* PROBLEM TO WORK ON *
In the piece on exclamation marks below, write out the passage starting at "So, how to perform" and ending at "this offending item.", substituting "Nordic crime" for "Scandi Noir".

* SOURCE EXTRACT *

################

Not true, of course. But recently, in preparing for the re-issue of my 1992 published first novel, The Light Makers, I’ve come face to face with the exclamation mark, and have witnessed a slight over-use of this writing tool.
As I went through the scanned document, I discovered several little habits that I’d frown on today, especially when teaching fiction. For one thing, I picked up on a habit of flinging adverbs around like emotional hand-grenades. They’re gone now. Cold turkey and all that. Too many, too unnecessary if a verb is already doing the work. But horrors! Next up was the exclamation mark! It was everywhere!!!! There were few encounters between my characters – I exaggerate slightly here – in which it did not pop up, as if to double-underline the intensity in a given interaction.
So, how to perform what I call an Exclamectomy? For most of us, it’s actually a question of becoming more aware of the sound of things, and of the voice in which a phrase is uttered. In any passage of direct speech within a short story, it’s worth going over that dialogue again and again to see just how much you need, or (usually) don’t need to exclaim. In my experience, mostly through teaching, I’ve noticed how frequently we exclaim unnecessarily. Is it an ‘Irish’ thing? I’m not sure. I can’t imagine a Finnish writer exclaiming so much, and a cursory glance at Scandi Noir fiction shows a paucity of this offending item.
Regardless of cultural writing tics, a rogue exclamation mark can be damaging to a piece of dialogue, or even to a single word of dialogue. It alters the tone, not to mention the visual look of your writing, sometimes even creating an unintended caricature effect. And while excessive exclaiming is often unconscious, it may also be driven by a need to convey intensity, and an underlying fear that the reader may not get the point. This is understandable, especially in a world which now depends on emoticons to indicate emotion in text-speak and emails, because language apparently isn’t doing the work it ought to. But trust your reader. If words are well-constructed within the line, if there’s an awareness of the interaction of them and the effects of punctuation on your potential reader, all will be well.

################

* COLLECTED DATA *
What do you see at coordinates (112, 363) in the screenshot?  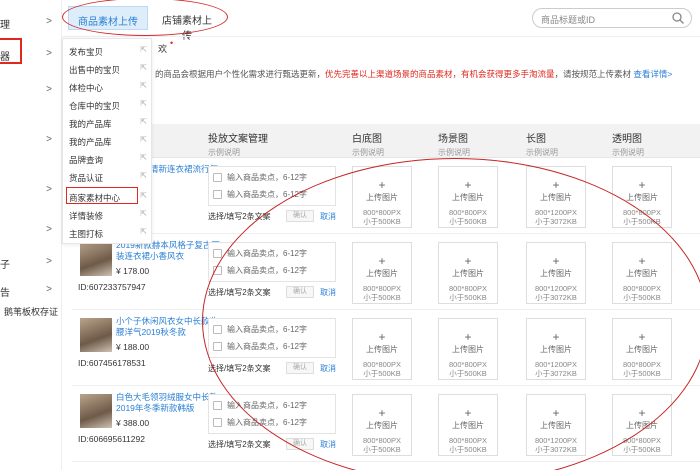 I see `product-id: ID:607456178531` at bounding box center [112, 363].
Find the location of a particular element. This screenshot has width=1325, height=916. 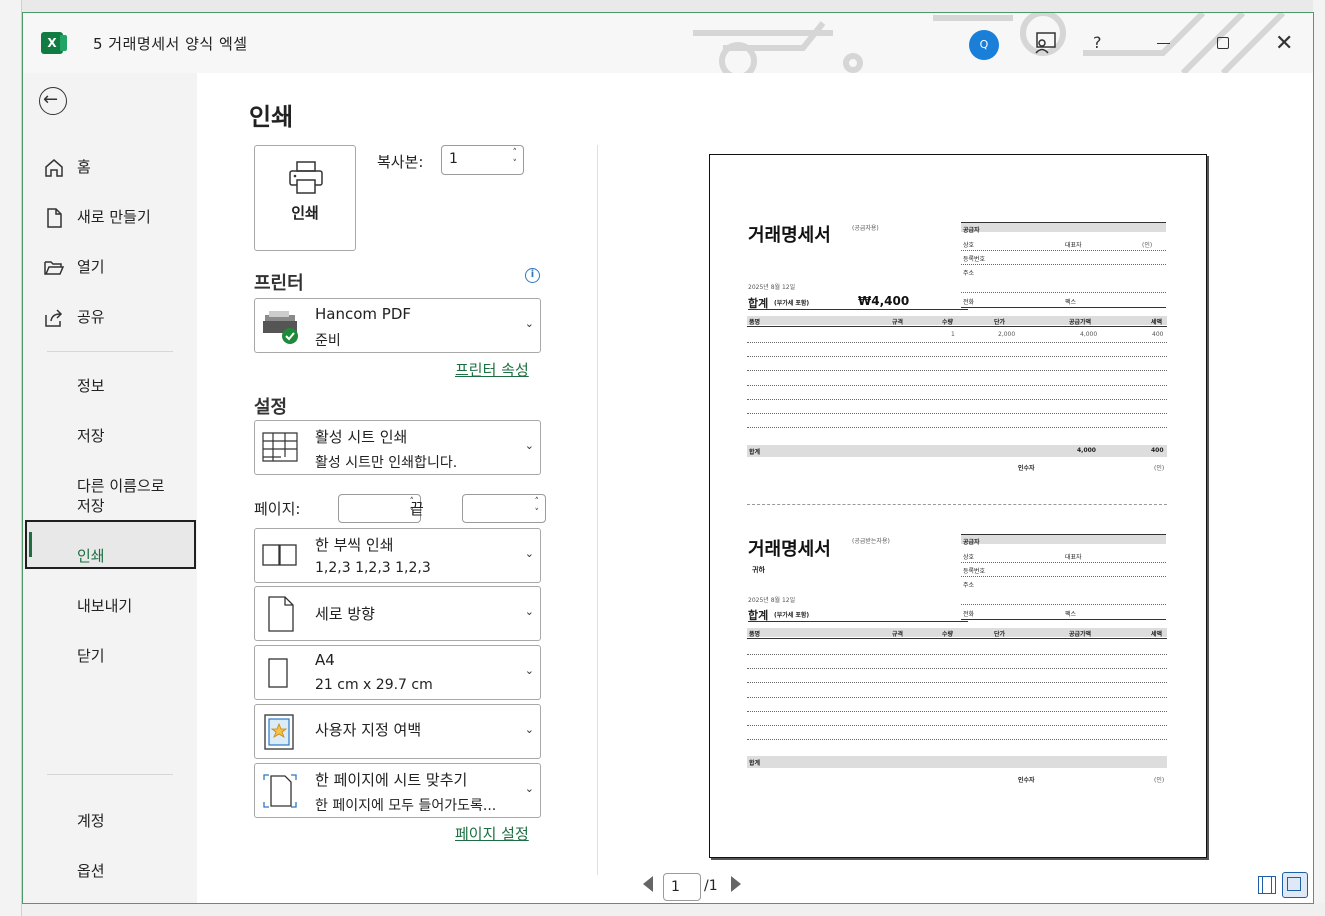

margins-dropdown: 사용자 지정 여백 ⌄ is located at coordinates (398, 732).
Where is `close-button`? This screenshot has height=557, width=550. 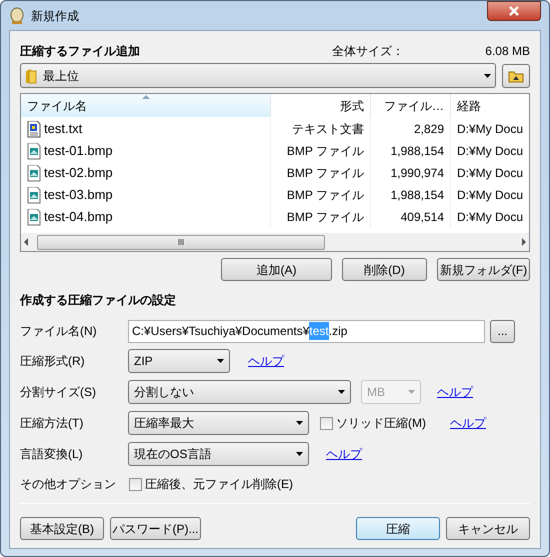 close-button is located at coordinates (514, 11).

################

* RESULT *
So, how to perform what I call an Exclamectomy? For most of us, it’s actually a question of becoming more aware of the sound of things, and of the voice in which a phrase is uttered. In any passage of direct speech within a short story, it’s worth going over that dialogue again and again to see just how much you need, or (usually) don’t need to exclaim. In my experience, mostly through teaching, I’ve noticed how frequently we exclaim unnecessarily. Is it an ‘Irish’ thing? I’m not sure. I can’t imagine a Finnish writer exclaiming so much, and a cursory glance at Nordic crime fiction shows a paucity of this offending item.